▸ **Work order**
Starting at the line that holds "Image resolution: width=1456", quote every line through the end of the records, both boundary lines included. Omit the pictures.

BEGIN

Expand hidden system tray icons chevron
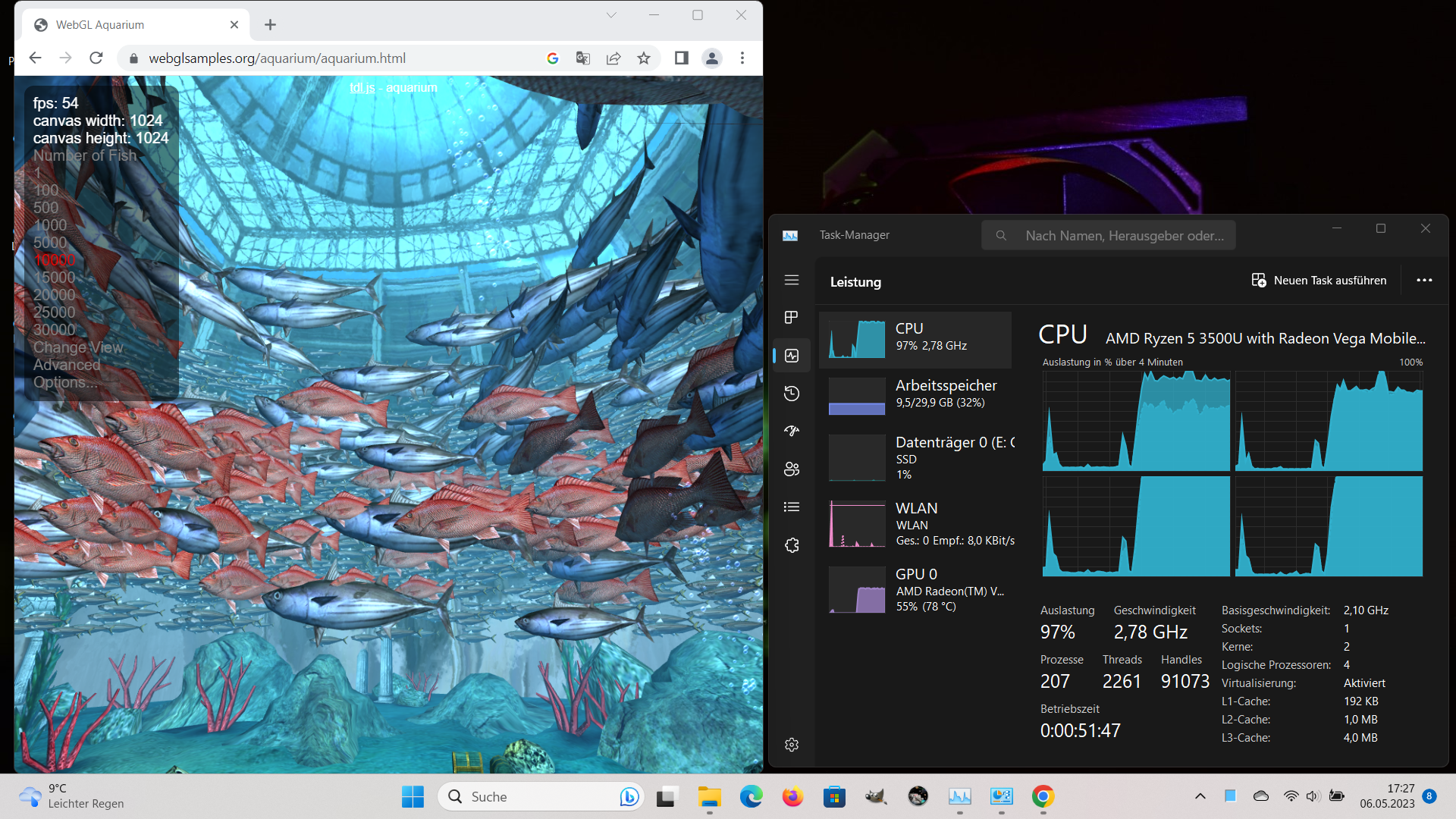 coord(1200,796)
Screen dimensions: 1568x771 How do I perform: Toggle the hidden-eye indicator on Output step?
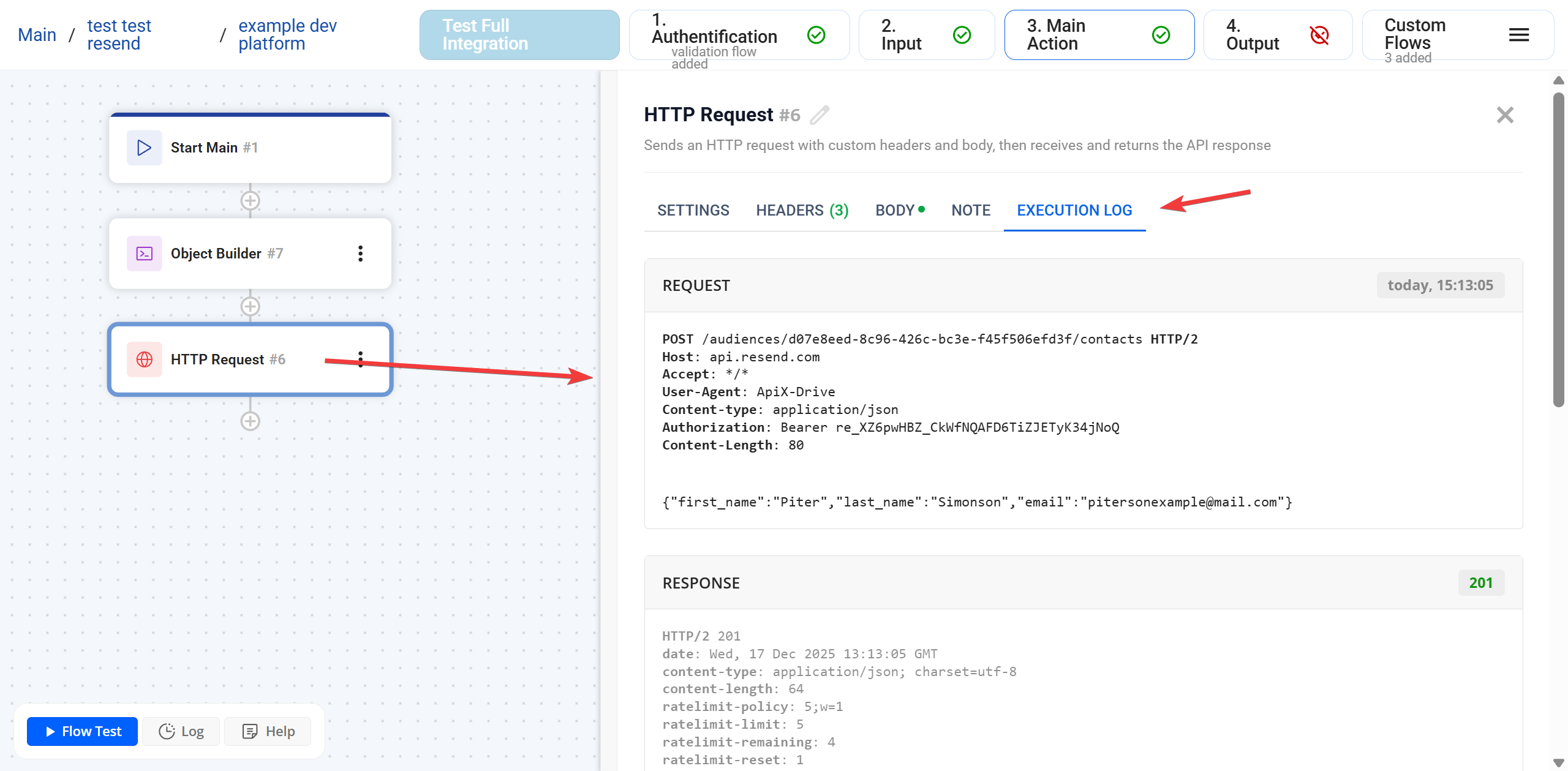pos(1320,35)

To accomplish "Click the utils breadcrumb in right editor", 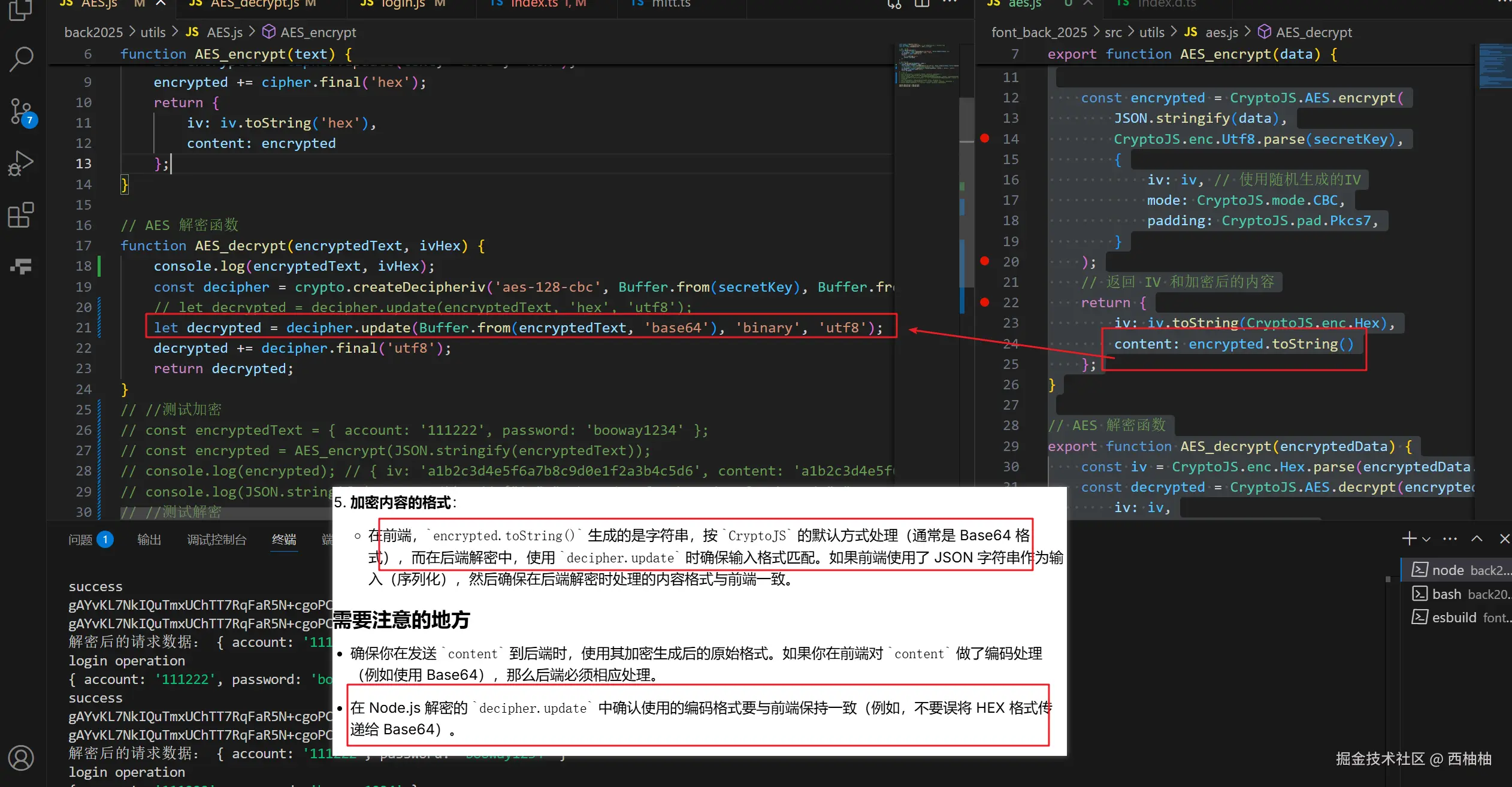I will point(1151,32).
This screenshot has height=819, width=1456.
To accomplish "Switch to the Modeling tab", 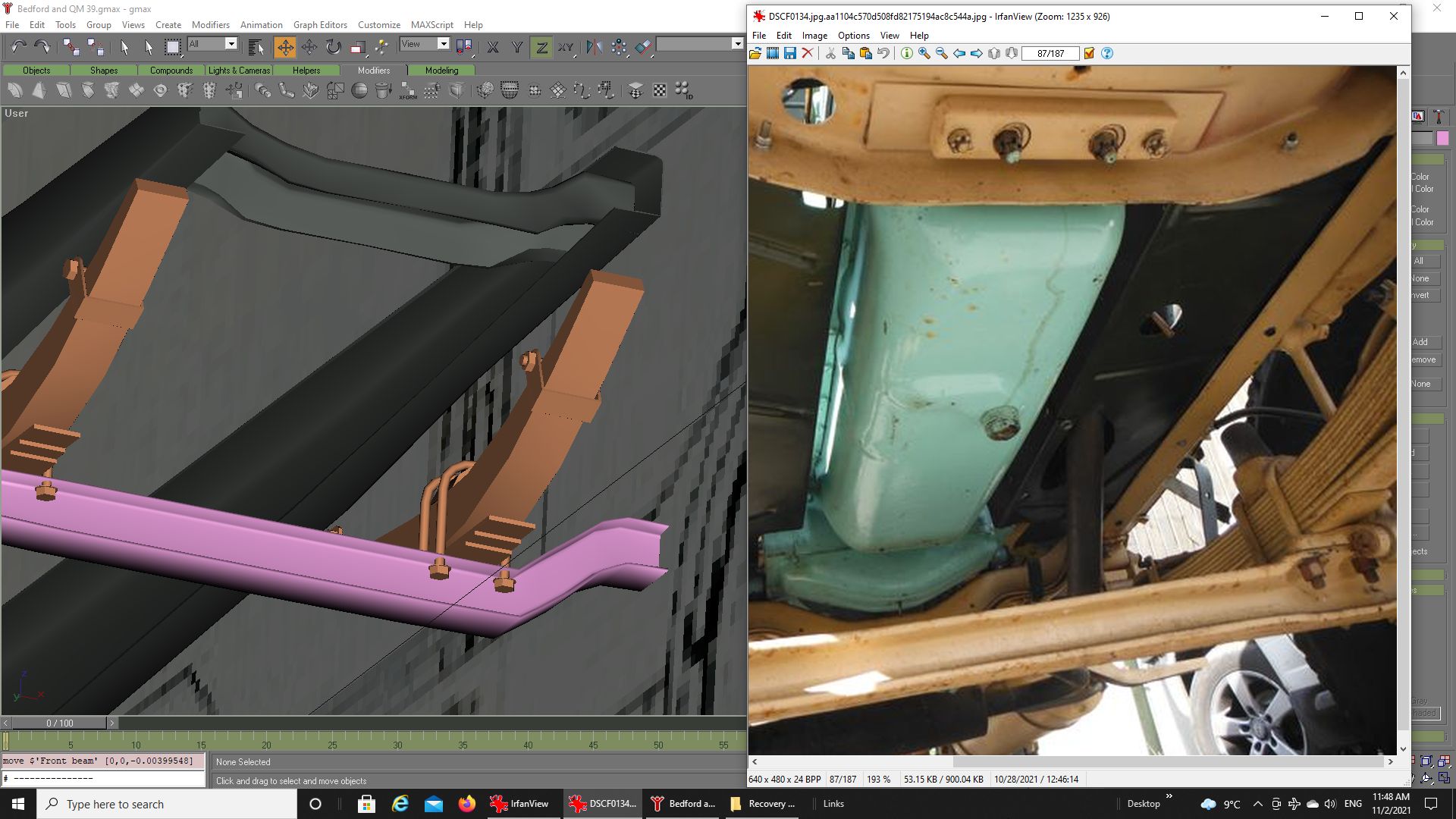I will [441, 70].
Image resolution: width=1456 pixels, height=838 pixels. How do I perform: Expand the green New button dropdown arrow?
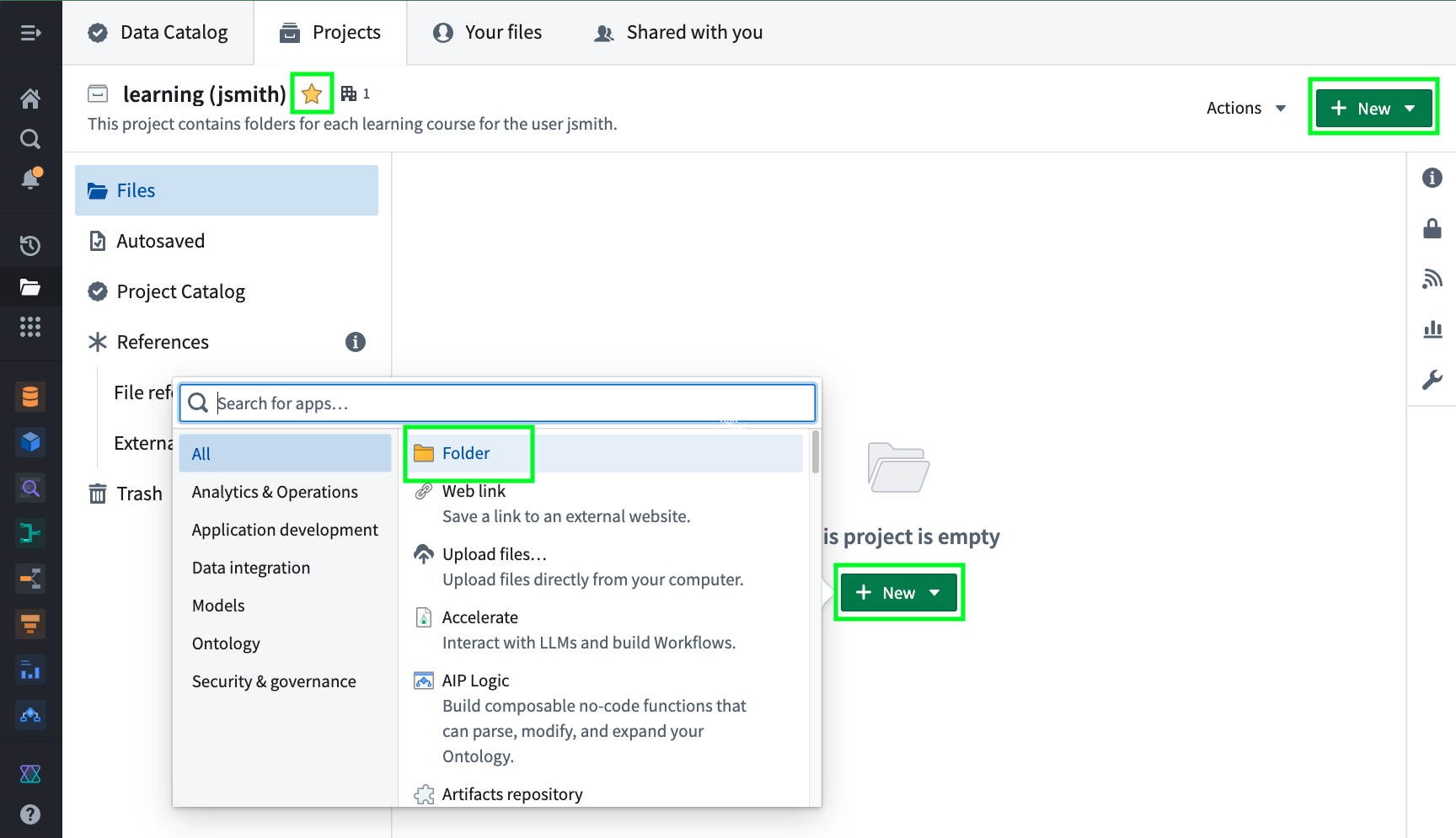pos(1411,108)
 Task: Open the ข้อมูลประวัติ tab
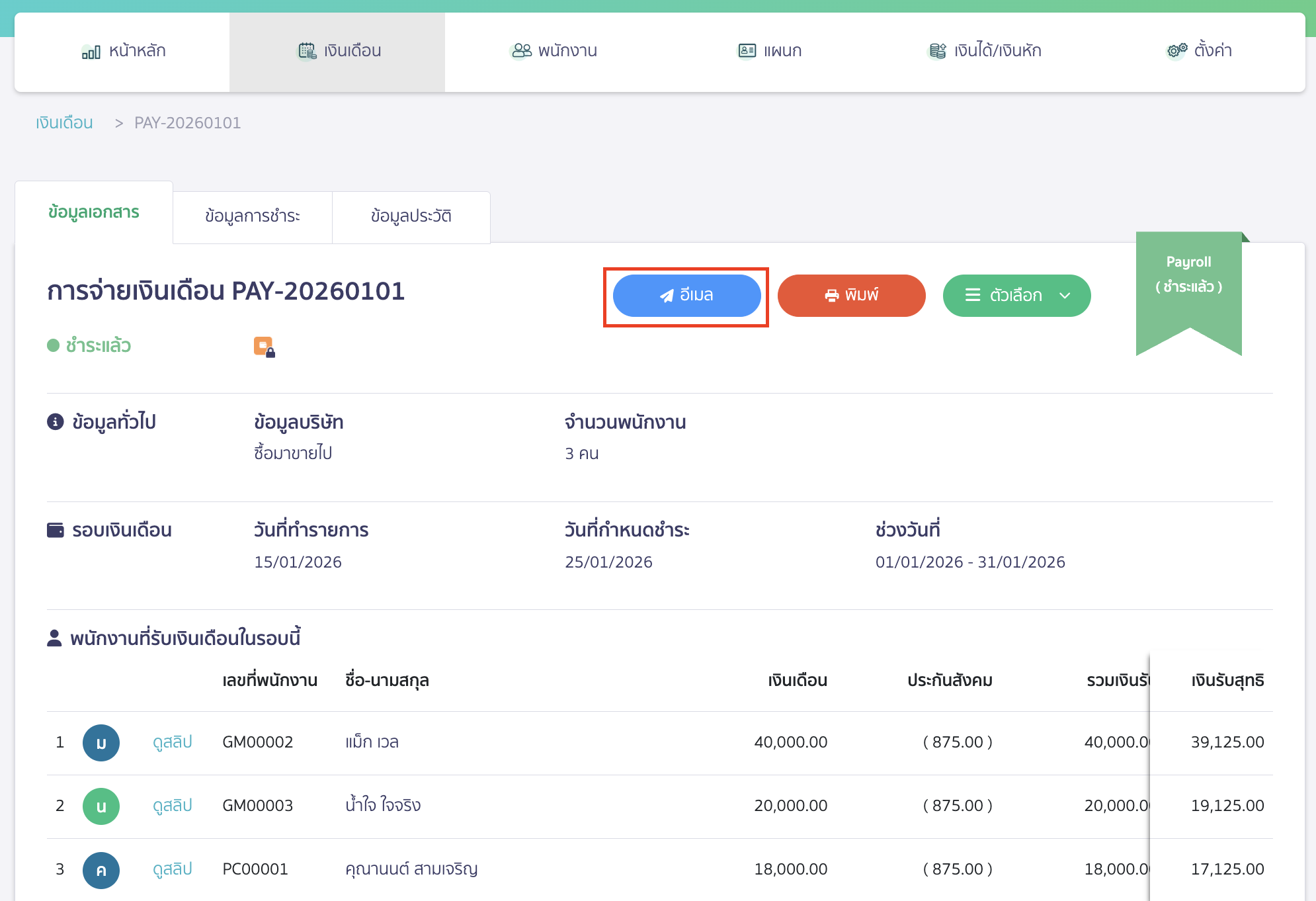tap(411, 217)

END

▸ **Exercise response**
Image resolution: width=1456 pixels, height=838 pixels. How do I perform: Expand the green New button dropdown arrow?
pos(1411,108)
 Task: Open the ข้อมูลประวัติ tab
tap(411, 217)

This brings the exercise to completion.